2. Front projection does not work well without light control. As a minimum you need blackout blinds (they're opaque, but can be nice neutral colors) on all windows. Darker walls will improve the picture farther. Grey screens help some on digital projectors.
3. I think the screen door artifact from LCD projectors makes them unsuitable for home theater use (they preclude sitting close enough to have a theatrical experience). DLPs give a very small percentage of people headaches, and more people notice a rainbow artifact (I get the headaches). Try one before you buy. Reflective LCD (LCOS, DILA) is supposed to offer DLP-like fill without the artifacts. I use a CRT on an 87x49" screen with the front row 11' out. If you can accomodate the screen size (a lot of us think 8' wide is a limit for flat screens with moderate gain), placement (no zoom, ceiling mount even with where you want to sit)), and setup hassles you can't beat the picture quality or value on a used 8" or better CRT with electromagnetic focus.
4. If your stereo speakers can handle the levels you'll want (peaks approaching 100-105dB at your seats) and you have them positioned on your screen wall, you'll want to use them. If your main system lacks the amplification to get them there, you can get automatable speaker level switches. They can be high-passed for home theater use where the bass requirements are excessive (ex: I run my Linkwitz Orions full-range on music, high-passed 2nd order @ 80Hz for home theater). If you find the screen too reflective acoustically, you can use a retractable or perforated screen in front of your preferred wall treatments. Etc.

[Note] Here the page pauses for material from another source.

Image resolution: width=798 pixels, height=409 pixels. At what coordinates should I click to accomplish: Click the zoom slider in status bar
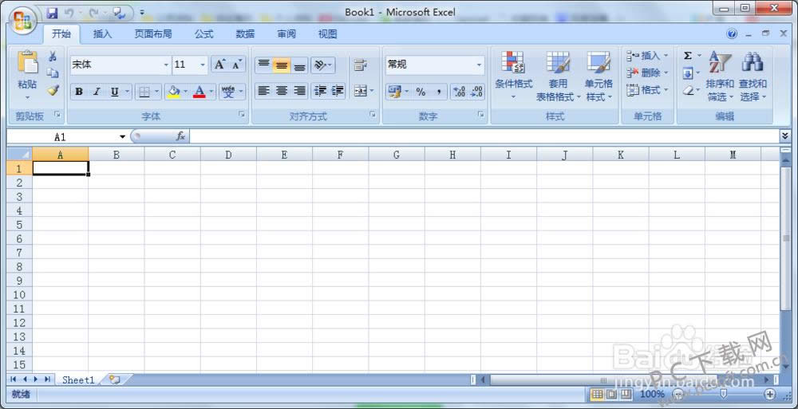click(723, 394)
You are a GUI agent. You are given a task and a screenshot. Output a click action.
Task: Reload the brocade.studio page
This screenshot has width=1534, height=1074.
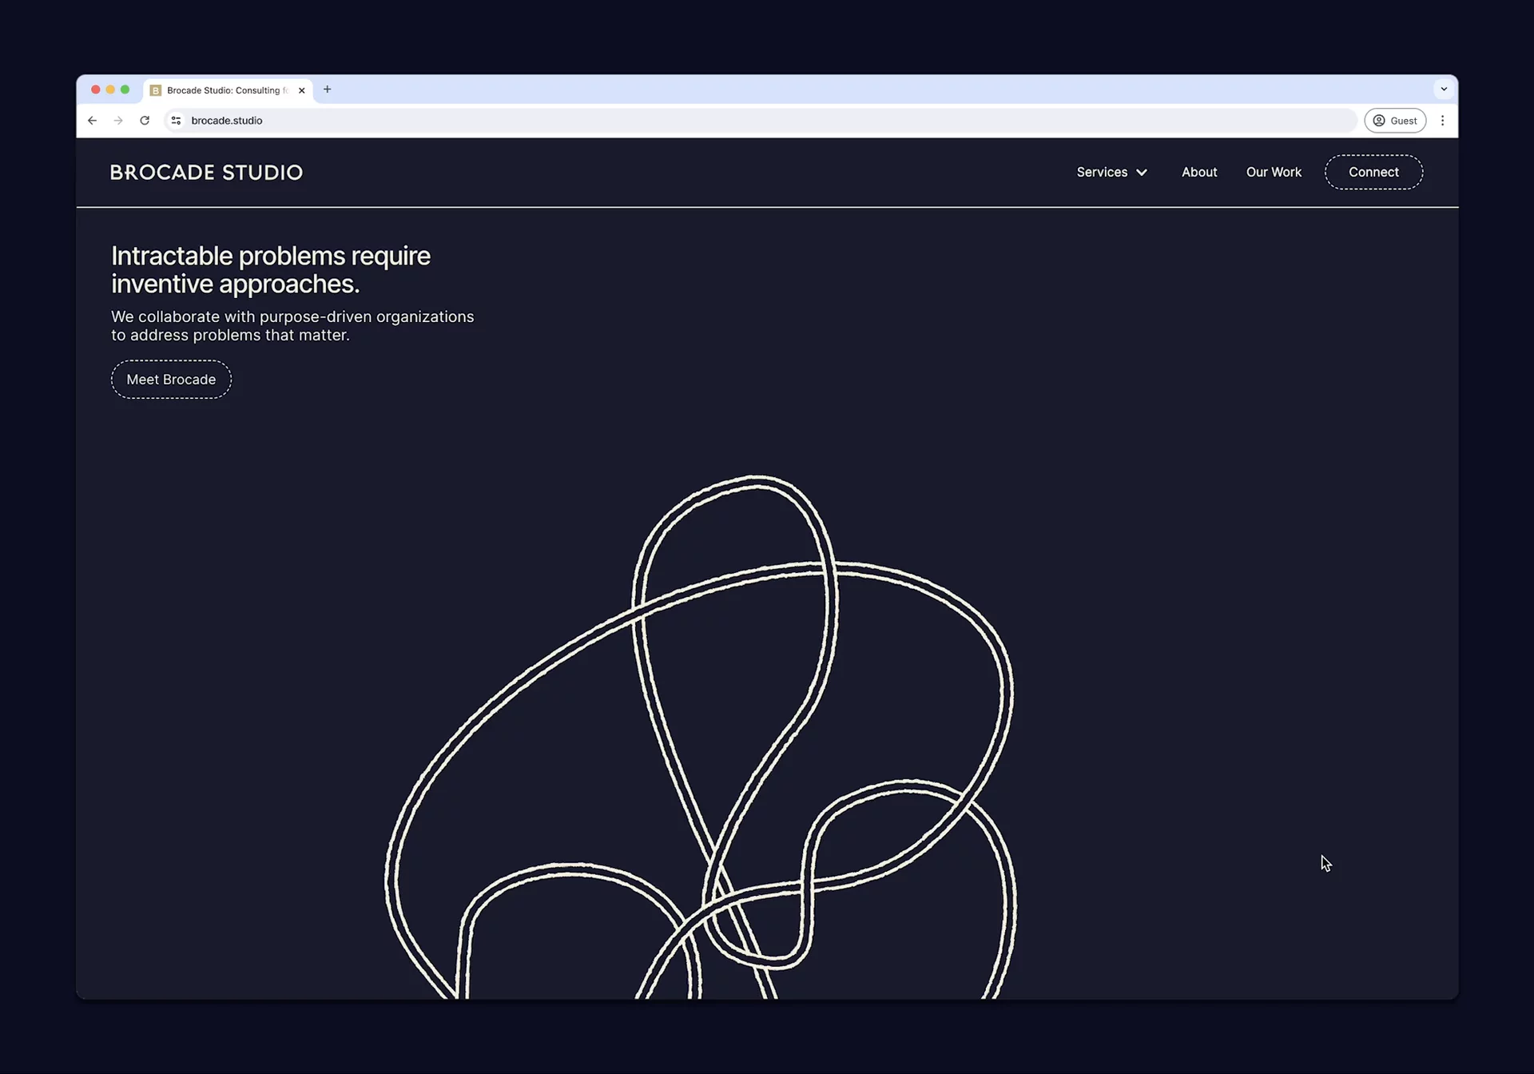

5. In my room (13' W x 19' L x 8' H) a 7.1 speaker array using Logic-7 was a quantum improvement over 5.1 - the surround field is more seamless and L7 does interesting things with effects.
6. Getting the box (direct view TV) out from between my speakers did huge things for my imaging capabilities. You really want a flat display.
7. 2 good speakers still beat 6 or 8 bad ones. Remember that movies have musical scores and you have a great frame of reference for them.
Have fun! While two rooms would be better, it's not unreasonable to get good audio+video performance in one although one will be somewhat compromised.